In this concept, you will learn how to calculate the probability of overlapping, or mutually inclusive events.

### Guidance

There are some events that can impact each other or that are overlapping. They have one or more outcomes in common. When events have outcomes in common, they are said to be overlapping events, also known as mutually inclusive events

Let's look at an example.

For a single spin, are events \begin{align*}R (\text{red})\end{align*} and \begin{align*}T (\text{top})\end{align*} overlapping events?

First, make a list of the outcomes.

\begin{align*}R\end{align*} outcomes: red-top, red bottom

\begin{align*}T\end{align*} outcomes: red-top, blue-top

Next, compare the list.

Then, decide if the two events in question have a common outcome.

The two events DO have an outcome in common–red-top.

The answer is the two events do have a common outcome, therefore \begin{align*}R\end{align*} and \begin{align*}T\end{align*} are mutually inclusive events.

So \begin{align*}R\end{align*} and \begin{align*}T\end{align*} are mutually inclusive events.  Notice that the events have more than one thing in common. They have red in common, but they also have the words “top”  in common too.

Let’s look at another example.

For a single toss of a number cube, are events smaller than 6 and greater than 4 disjoint events or overlapping events?

First, make a list of the outcomes.

Smaller outcomes 1, 2, 3, 4, 5,

Greater outcomes: 5, 6

Next, compare the list.

Then, decide if the two events in question have a common outcome.

The two events have 1 outcome in common = 5.

The answer is events smaller than 6, \begin{align*}S6\end{align*}, and greater than 4,  \begin{align*}G4\end{align*}, are mutually inclusive events.

To find the probability of mutually inclusive events occurring, the following formula is used:

X = one set of outcomes   Y = another set of outcomes, where X and Y are known to have mutually inclusive events:

\begin{align*}P (\text{A or} \ B) = P(A) + P(B) - P (A\ and\ B)\end{align*}

where P(A or B) is the probability tht either event A or event B will occur, P(A) is the probability that event A will occur, P(B) is the probability that event B will occur and P(A and B) is the probability that both events will occur.

For example:

A number cube is tossed. What is the probability that it will be an even number or a number greater than four?

even outcomes:  2, 4, 6

> 4 outcomes:  5, 6

When you consider the outcomes, the mutually inclusive outcome, the one that both events have in common, is 6.

SUPPLIED INFORMATION ->
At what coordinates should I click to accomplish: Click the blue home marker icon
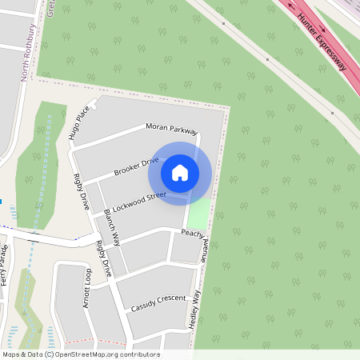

TASKS FOR THIS EXERCISE ->
A – Do the following statements agree with the lesson on mutually inclusive events? Answer yes or no for each, and quote the deciding words of the lesson exactly. (i) Overlapping events are also known as mutually inclusive events. (ii) For a single toss of a number cube, the events smaller than 6 and greater than 4 have two outcomes in common. (iii) In the example with an even number or a number greater than four, the outcome that both events share is 6.
B – Extend the lesson on mutually inclusive events from the point where it stops.

RESPONSES ->
A –
(i) Yes: "When events have outcomes in common, they are said to be overlapping events, also known as mutually inclusive events"
(ii) No: "The two events have 1 outcome in common = 5."
(iii) Yes: "the mutually inclusive outcome, the one that both events have in common, is 6."

B –
\begin{align*}P (\text{even outcomes or} \ greater\ than\ 4) = P(\frac{3}{6}) + P(\frac{2}{6}) - P (\frac{1}{6})\end{align*}

The answer is the probability that a number cube will land on an even number or a number greater than four is \begin{align*}\frac{4}{6} = \frac{2}{3} = 0.67 = 67\ percent\end{align*}.

### Guided Practice

A number cube is tossed. What is the probability that the number that lands up will be odd or greater than 3?

First, list the odd outcomes, outcomes greater than 3, and total outcomes.

odd outcomes: 1, 3, 5

> 3 outcomes: 4, 5, 6

total outcomes: 1, 2, 3, 4, 5, 6

Next, consider the list and identify the mutually inclusive outcomes:

There is only one mutually inclusive outcome, the favorable outcome, which is 5.

Then, using the formula for mutually inclusive probability, calculate the probability percent:

\begin{align*}P (\text{odd outcomes or} \ greater\ than\ 3) = P(\frac{3}{6}) + P(\frac{3}{6}) - P (\frac{1}{6}) = \frac{5}{6} = 0.83 = 83\ percent\end{align*}

### Examples

#### Example 1

For a single spin of the spinner above, are \begin{align*}G (\text{green})\end{align*} and \begin{align*}T (\text{top})\end{align*} disjoint events or overlapping events?

First, make a list of the outcomes.

\begin{align*}G (\text{green})\end{align*} outcomes = green-bottom

\begin{align*}T (\text{top})\end{align*} outcomes = red-top, blue-top

Next, compare the list.

Then, decide if the two events in question have a common outcome.

The two events do not have a common outcome.

The answer is \begin{align*}G (\text{green})\end{align*} and \begin{align*}T (\text{top})\end{align*}  are disjoint events because they do not have any outcomes in common.

#### Example 2

A number cube is tossed. What is the probability that it will be a two or an even number?

First, list all possible outcomes:

2 outcomes: 2

even outcomes: 2, 4, 6

total outcomes: 2, 4, 6

Next, consider the list and identify the mutually inclusive outcomes:

There is only one mutually inclusive outcome, the favorable outcome, which is 2.

Then,  create the ratio of the number of favorable outcomes to total outcomes.

\begin{align*}P (2\ or \ even) = P(\frac{1}{6}) + P(\frac{3}{6}) - P (\frac{1}{6}) = \frac{3}{6} = 0.50 = 50\ percent\end{align*}

The answer is the probability of a number cube landing on a two and an even number is  \begin{align*}\frac{1}{6}\end{align*}.

Remember the magician and his promise?

He claims he will pierce a red or a 9 out of a deck of cards thrown up into the air.  Is this a mutually inclusive event and, if so, what is the probability one of the favorable events will occur?

First, make list of all outcomes:

red cards in a deck outcomes: 1 hearts 1 diamonds, 2, hearts, 2 diamonds, 3 hearts, 3 diamonds, 4, hearts, 4 diamonds, 5 hearts, 5 diamonds, 6 hearts, 6 diamonds, 7 hearts, 7 diamonds, 8 hearts, 8 diamonds, 9 hearts, 9 diamonds, 10 hearts, 10 diamonds, Jack hearts, Jack diamonds, Queen hearts, Queen diamonds, King hearts, King diamonds, Ace heart, Ace diamonds

9 cards in a deck:  9 clubs, 9 spades, 9 diamonds, 9 hearts

Next, consider the list and identify if any mutuallly inclusive events are present:

There are 2 mutuallly inclusive events:  9 diamonds, 9 hearts.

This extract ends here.